◆ RECORDS TO USE
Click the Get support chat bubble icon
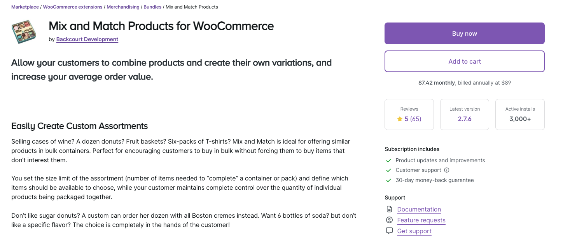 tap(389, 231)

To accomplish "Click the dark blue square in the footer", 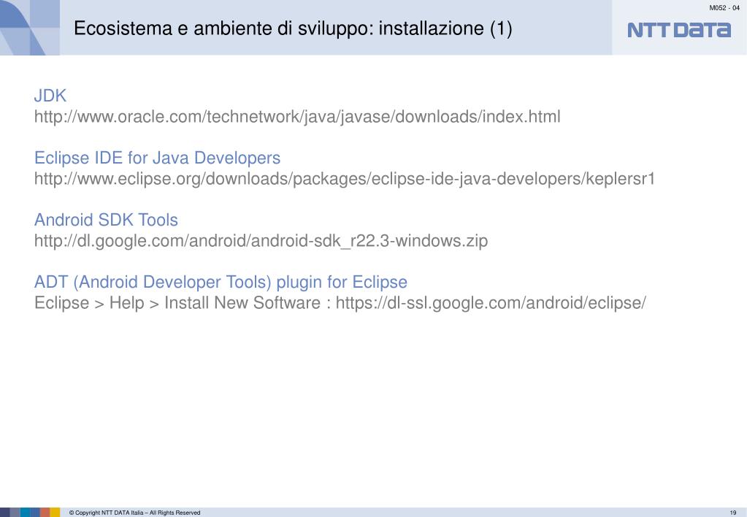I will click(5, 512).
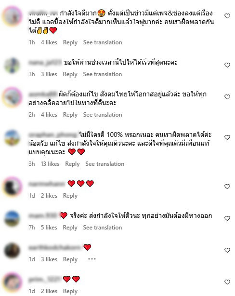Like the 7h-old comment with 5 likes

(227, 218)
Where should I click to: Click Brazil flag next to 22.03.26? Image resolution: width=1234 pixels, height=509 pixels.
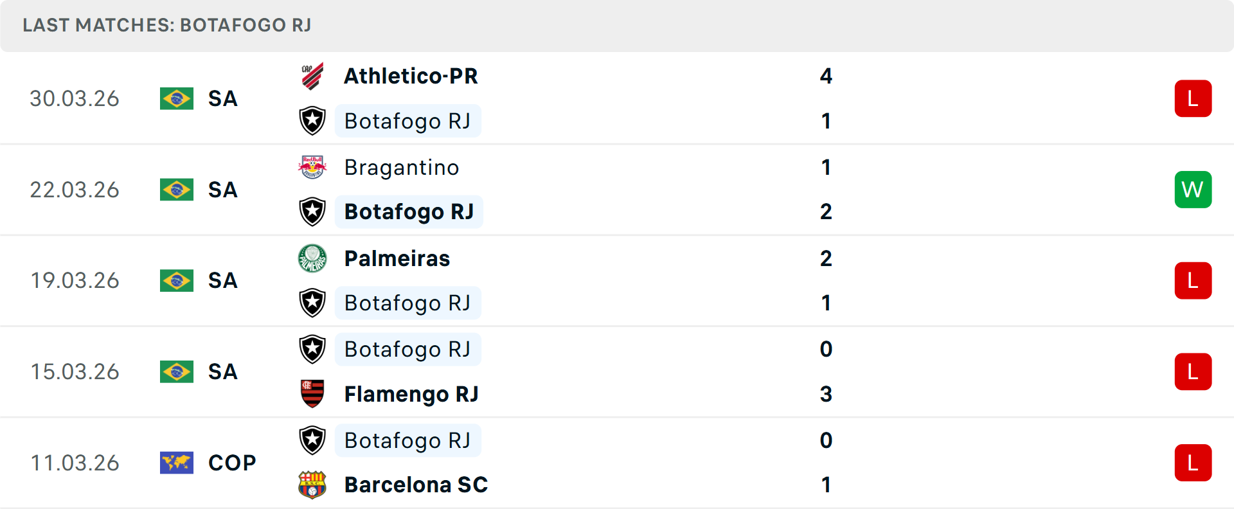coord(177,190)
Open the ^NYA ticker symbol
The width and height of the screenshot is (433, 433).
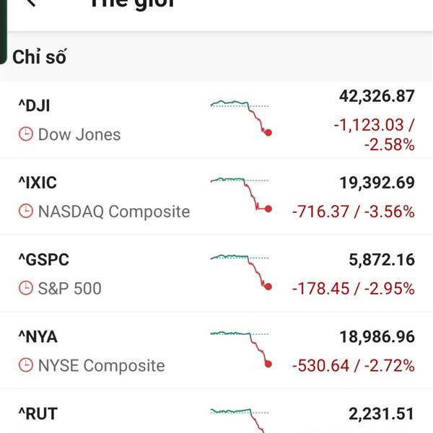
--
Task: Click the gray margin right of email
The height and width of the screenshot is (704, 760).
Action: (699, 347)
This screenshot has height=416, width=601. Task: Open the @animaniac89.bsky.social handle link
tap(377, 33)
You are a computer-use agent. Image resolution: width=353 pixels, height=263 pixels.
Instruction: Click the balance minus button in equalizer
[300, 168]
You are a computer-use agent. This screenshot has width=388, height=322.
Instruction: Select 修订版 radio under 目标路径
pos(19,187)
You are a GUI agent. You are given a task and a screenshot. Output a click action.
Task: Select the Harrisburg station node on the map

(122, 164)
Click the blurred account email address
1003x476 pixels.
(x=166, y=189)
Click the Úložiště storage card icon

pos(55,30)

◆ WHAT TO WORK ON
Reproduce exactly the entries above, limited to the lines from the one with "Open the ^NYA ticker symbol" through the one with "The width and", both included.

◆ ANSWER BOX
Open the ^NYA ticker symbol
The width and height of the screenshot is (433, 433).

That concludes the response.